» **Text shown**:
———

Red Hat Bugzilla – Bug 1269828
[windows 10] [3.6 engine/3.5 cluster] Windows 10 are restarting - SYSTEM_THREAD_EXCEPTION_NOT_HANDLES
Last modified: 2016-02-10 14:24:07 EST
Created attachment 1080958 [details]
windows 10 error screenshot
Description of problem:
I had Windows 10 running on my 3.6 engine env (including RHEL7 hosts with 3.6 vdsm). I needed to test something so I modified Windows 10 VM settings and changed cluster to another one with 3.5 cluster level (no warning, no error - thus seemed to be OK).
Then I started this (previously working OK) Windows 10 on RHEL6 hosts with 3.5 vdsm in this 3.5 cluster.
Windows are restarting all over again with error:
If Windows 10 is not supported to be run on 3.5 cluster level (which allow RHEL6 hosts, thus allowing older qemu-kvm etc...), then there is missing check while a user is modifying VM configuration and changes cluster level.
I'm speculating here but if Windows 10 is supported only on 3.6 cluster level then:
- there should be always check what OS has VM defined and check if requested cluster level would support it
- there should be a warning or it should not be allowed to change cluster level for specific OS types (to below levels)
Version-Release number of selected component (if applicable):
Steps to Reproduce:
1. 3.6 engine, 3.6 cluster level, 3.6 host (RHEL7)
2. install Windows 10
3. 3.5 cluster level, 3.5 host (RHEL6)
4. while Windows 10 VM is down, modify cluster to 3.5 level
5. start Windows 10 VM
- no warning, no error about issues to downgrade cluster level for Windows 10
- Windows 10 is restarting all over again
- either should not be allowed to downgrade cluster level for OS types which
require new features from above cluster levels or there should be a warning
- running Windows 10 on 3.5 cluster level?
Do we support Windows 10 only with certain machine types?

———

» **Source data**:
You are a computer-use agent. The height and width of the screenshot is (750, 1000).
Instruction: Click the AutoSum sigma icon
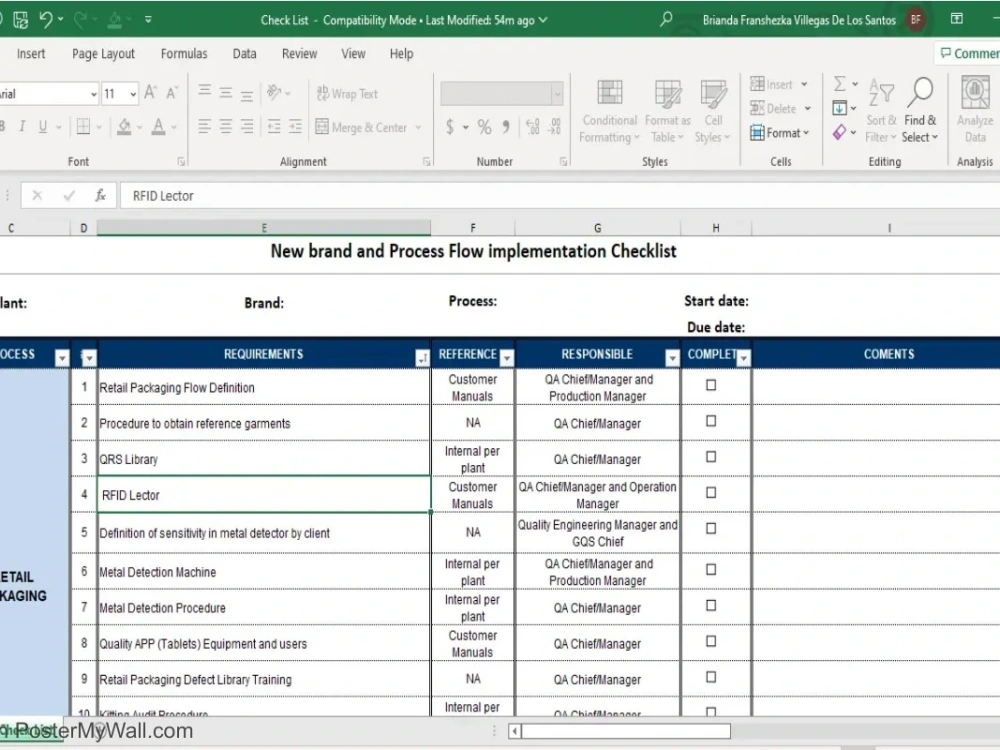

———

» **List of tasks**:
**a)** In the Windows 10 bug report, revise the passage starting at "Red Hat Bugzilla" and ending at "seemed to be OK).", replacing "vdsm" with "VDSM" wherever it occurs.
**b)** List each of the numbered steps under "Steps to Reproduce" in the Windows 10 bug report.

» **Replies**:
**a)**
Red Hat Bugzilla – Bug 1269828
[windows 10] [3.6 engine/3.5 cluster] Windows 10 are restarting - SYSTEM_THREAD_EXCEPTION_NOT_HANDLES
Last modified: 2016-02-10 14:24:07 EST
Created attachment 1080958 [details]
windows 10 error screenshot
Description of problem:
I had Windows 10 running on my 3.6 engine env (including RHEL7 hosts with 3.6 VDSM). I needed to test something so I modified Windows 10 VM settings and changed cluster to another one with 3.5 cluster level (no warning, no error - thus seemed to be OK).

**b)**
1. 3.6 engine, 3.6 cluster level, 3.6 host (RHEL7)
2. install Windows 10
3. 3.5 cluster level, 3.5 host (RHEL6)
4. while Windows 10 VM is down, modify cluster to 3.5 level
5. start Windows 10 VM